* _WHAT TO DO_:
Print out the entries that follow exactly, missing none.

[Collected data entries]
========

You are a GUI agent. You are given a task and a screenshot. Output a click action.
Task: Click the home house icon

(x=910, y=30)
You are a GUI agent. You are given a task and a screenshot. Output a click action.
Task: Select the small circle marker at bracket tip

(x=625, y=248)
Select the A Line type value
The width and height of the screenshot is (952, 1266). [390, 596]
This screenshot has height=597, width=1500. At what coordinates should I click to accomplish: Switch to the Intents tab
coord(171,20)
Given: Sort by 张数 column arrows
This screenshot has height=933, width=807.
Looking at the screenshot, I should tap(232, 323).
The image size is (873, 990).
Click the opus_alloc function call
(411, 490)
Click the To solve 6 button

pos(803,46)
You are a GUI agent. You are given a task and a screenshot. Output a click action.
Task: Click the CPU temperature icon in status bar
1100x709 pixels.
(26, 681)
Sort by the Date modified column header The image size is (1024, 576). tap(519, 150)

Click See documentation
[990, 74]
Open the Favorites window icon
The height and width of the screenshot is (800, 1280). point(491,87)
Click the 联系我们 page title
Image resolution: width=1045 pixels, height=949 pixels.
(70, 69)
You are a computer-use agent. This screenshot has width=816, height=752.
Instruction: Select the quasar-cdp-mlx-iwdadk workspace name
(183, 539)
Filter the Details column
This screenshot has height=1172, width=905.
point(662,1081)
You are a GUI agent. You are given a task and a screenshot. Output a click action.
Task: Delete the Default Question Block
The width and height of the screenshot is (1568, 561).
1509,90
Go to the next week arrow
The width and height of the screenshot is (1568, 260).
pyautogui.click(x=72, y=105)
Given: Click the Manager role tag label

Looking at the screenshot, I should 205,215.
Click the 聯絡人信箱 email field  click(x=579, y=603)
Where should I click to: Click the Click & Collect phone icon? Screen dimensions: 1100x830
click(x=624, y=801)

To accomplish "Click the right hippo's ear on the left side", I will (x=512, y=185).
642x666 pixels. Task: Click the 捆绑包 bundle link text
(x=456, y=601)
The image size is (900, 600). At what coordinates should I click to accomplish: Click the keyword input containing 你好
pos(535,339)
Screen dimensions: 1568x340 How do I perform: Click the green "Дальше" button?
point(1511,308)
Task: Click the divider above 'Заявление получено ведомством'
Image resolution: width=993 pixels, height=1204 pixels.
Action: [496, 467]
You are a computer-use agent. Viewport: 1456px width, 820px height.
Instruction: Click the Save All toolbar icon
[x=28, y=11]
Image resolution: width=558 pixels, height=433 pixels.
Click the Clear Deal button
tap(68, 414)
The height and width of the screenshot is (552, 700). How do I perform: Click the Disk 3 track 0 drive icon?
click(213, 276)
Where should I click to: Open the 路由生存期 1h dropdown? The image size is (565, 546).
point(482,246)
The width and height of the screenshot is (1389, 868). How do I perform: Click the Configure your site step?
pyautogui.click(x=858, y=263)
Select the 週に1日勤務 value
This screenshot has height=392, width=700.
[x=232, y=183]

========

* _YOUR SOLUTION_:
You are a GUI agent. You are given a task and a screenshot. Output a click action.
Task: Click the home house icon

(x=910, y=30)
You are a GUI agent. You are given a task and a screenshot. Output a click action.
Task: Select the small circle marker at bracket tip

(x=625, y=248)
Select the A Line type value
The width and height of the screenshot is (952, 1266). [390, 596]
This screenshot has height=597, width=1500. At what coordinates should I click to accomplish: Switch to the Intents tab
coord(171,20)
Given: Sort by 张数 column arrows
This screenshot has height=933, width=807.
Looking at the screenshot, I should tap(232, 323).
The image size is (873, 990).
Click the opus_alloc function call
(411, 490)
Click the To solve 6 button

pos(803,46)
You are a GUI agent. You are given a task and a screenshot. Output a click action.
Task: Click the CPU temperature icon in status bar
1100x709 pixels.
(26, 681)
Sort by the Date modified column header The image size is (1024, 576). tap(519, 150)

Click See documentation
[990, 74]
Open the Favorites window icon
The height and width of the screenshot is (800, 1280). point(491,87)
Click the 联系我们 page title
Image resolution: width=1045 pixels, height=949 pixels.
(70, 69)
You are a computer-use agent. This screenshot has width=816, height=752.
Instruction: Select the quasar-cdp-mlx-iwdadk workspace name
(183, 539)
Filter the Details column
This screenshot has height=1172, width=905.
point(662,1081)
You are a GUI agent. You are given a task and a screenshot. Output a click action.
Task: Delete the Default Question Block
The width and height of the screenshot is (1568, 561).
1509,90
Go to the next week arrow
The width and height of the screenshot is (1568, 260).
pyautogui.click(x=72, y=105)
Given: Click the Manager role tag label

Looking at the screenshot, I should 205,215.
Click the 聯絡人信箱 email field  click(x=579, y=603)
Where should I click to: Click the Click & Collect phone icon? Screen dimensions: 1100x830
click(x=624, y=801)

To accomplish "Click the right hippo's ear on the left side", I will (x=512, y=185).
642x666 pixels. Task: Click the 捆绑包 bundle link text
(x=456, y=601)
The image size is (900, 600). At what coordinates should I click to accomplish: Click the keyword input containing 你好
pos(535,339)
Screen dimensions: 1568x340 How do I perform: Click the green "Дальше" button?
point(1511,308)
Task: Click the divider above 'Заявление получено ведомством'
Image resolution: width=993 pixels, height=1204 pixels.
Action: [496, 467]
You are a computer-use agent. Viewport: 1456px width, 820px height.
Instruction: Click the Save All toolbar icon
[x=28, y=11]
Image resolution: width=558 pixels, height=433 pixels.
Click the Clear Deal button
tap(68, 414)
The height and width of the screenshot is (552, 700). How do I perform: Click the Disk 3 track 0 drive icon?
click(213, 276)
Where should I click to: Open the 路由生存期 1h dropdown? The image size is (565, 546).
point(482,246)
The width and height of the screenshot is (1389, 868). How do I perform: Click the Configure your site step?
pyautogui.click(x=858, y=263)
Select the 週に1日勤務 value
This screenshot has height=392, width=700.
[x=232, y=183]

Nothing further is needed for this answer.